Copy out every line of the data below word for word, in the same order, and change nothing.

### Exercise material
** Start **
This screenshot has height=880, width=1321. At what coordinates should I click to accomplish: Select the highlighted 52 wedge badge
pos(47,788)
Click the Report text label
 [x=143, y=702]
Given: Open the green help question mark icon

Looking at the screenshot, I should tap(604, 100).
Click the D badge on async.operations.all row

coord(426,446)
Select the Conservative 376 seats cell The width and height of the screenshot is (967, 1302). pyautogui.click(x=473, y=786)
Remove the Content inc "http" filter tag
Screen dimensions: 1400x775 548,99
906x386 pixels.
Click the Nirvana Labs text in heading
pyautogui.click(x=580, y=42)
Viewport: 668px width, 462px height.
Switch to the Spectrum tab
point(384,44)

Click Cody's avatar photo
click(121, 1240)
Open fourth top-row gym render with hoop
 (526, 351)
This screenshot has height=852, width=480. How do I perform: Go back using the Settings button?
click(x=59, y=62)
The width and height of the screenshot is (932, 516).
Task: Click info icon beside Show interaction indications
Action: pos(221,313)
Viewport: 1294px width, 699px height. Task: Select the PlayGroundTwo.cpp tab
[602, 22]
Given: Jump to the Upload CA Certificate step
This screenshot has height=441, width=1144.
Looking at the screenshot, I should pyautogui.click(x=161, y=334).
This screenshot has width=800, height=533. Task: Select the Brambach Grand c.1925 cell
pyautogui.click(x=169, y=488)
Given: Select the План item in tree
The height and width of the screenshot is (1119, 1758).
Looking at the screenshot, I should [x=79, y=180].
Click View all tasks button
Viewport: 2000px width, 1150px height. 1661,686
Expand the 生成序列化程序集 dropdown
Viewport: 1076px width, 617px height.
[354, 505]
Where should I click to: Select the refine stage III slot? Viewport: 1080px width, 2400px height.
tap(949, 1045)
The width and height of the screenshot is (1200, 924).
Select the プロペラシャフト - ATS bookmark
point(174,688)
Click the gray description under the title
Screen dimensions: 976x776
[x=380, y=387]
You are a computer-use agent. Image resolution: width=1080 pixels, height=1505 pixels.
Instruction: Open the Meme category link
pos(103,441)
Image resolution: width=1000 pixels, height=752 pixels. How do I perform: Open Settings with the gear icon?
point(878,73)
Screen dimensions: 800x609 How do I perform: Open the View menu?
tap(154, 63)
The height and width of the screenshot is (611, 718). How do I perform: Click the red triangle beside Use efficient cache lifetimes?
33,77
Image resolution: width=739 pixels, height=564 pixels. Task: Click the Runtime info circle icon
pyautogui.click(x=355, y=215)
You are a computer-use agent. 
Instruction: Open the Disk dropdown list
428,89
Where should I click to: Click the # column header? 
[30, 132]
** End **
### Task result
This screenshot has height=880, width=1321. At what coordinates should I click to accomplish: Select the highlighted 52 wedge badge
pos(47,788)
Click the Report text label
 [x=143, y=702]
Given: Open the green help question mark icon

Looking at the screenshot, I should tap(604, 100).
Click the D badge on async.operations.all row

coord(426,446)
Select the Conservative 376 seats cell The width and height of the screenshot is (967, 1302). pyautogui.click(x=473, y=786)
Remove the Content inc "http" filter tag
Screen dimensions: 1400x775 548,99
906x386 pixels.
Click the Nirvana Labs text in heading
pyautogui.click(x=580, y=42)
Viewport: 668px width, 462px height.
Switch to the Spectrum tab
point(384,44)

Click Cody's avatar photo
click(121, 1240)
Open fourth top-row gym render with hoop
 (526, 351)
This screenshot has height=852, width=480. How do I perform: Go back using the Settings button?
click(x=59, y=62)
The width and height of the screenshot is (932, 516).
Task: Click info icon beside Show interaction indications
Action: pos(221,313)
Viewport: 1294px width, 699px height. Task: Select the PlayGroundTwo.cpp tab
[602, 22]
Given: Jump to the Upload CA Certificate step
This screenshot has height=441, width=1144.
Looking at the screenshot, I should pyautogui.click(x=161, y=334).
This screenshot has width=800, height=533. Task: Select the Brambach Grand c.1925 cell
pyautogui.click(x=169, y=488)
Given: Select the План item in tree
The height and width of the screenshot is (1119, 1758).
Looking at the screenshot, I should [x=79, y=180].
Click View all tasks button
Viewport: 2000px width, 1150px height. 1661,686
Expand the 生成序列化程序集 dropdown
Viewport: 1076px width, 617px height.
[354, 505]
Where should I click to: Select the refine stage III slot? Viewport: 1080px width, 2400px height.
tap(949, 1045)
The width and height of the screenshot is (1200, 924).
Select the プロペラシャフト - ATS bookmark
point(174,688)
Click the gray description under the title
Screen dimensions: 976x776
[x=380, y=387]
You are a computer-use agent. Image resolution: width=1080 pixels, height=1505 pixels.
Instruction: Open the Meme category link
pos(103,441)
Image resolution: width=1000 pixels, height=752 pixels. How do I perform: Open Settings with the gear icon?
point(878,73)
Screen dimensions: 800x609 How do I perform: Open the View menu?
tap(154, 63)
The height and width of the screenshot is (611, 718). How do I perform: Click the red triangle beside Use efficient cache lifetimes?
33,77
Image resolution: width=739 pixels, height=564 pixels. Task: Click the Runtime info circle icon
pyautogui.click(x=355, y=215)
You are a computer-use agent. 
Instruction: Open the Disk dropdown list
428,89
Where should I click to: Click the # column header? 
[30, 132]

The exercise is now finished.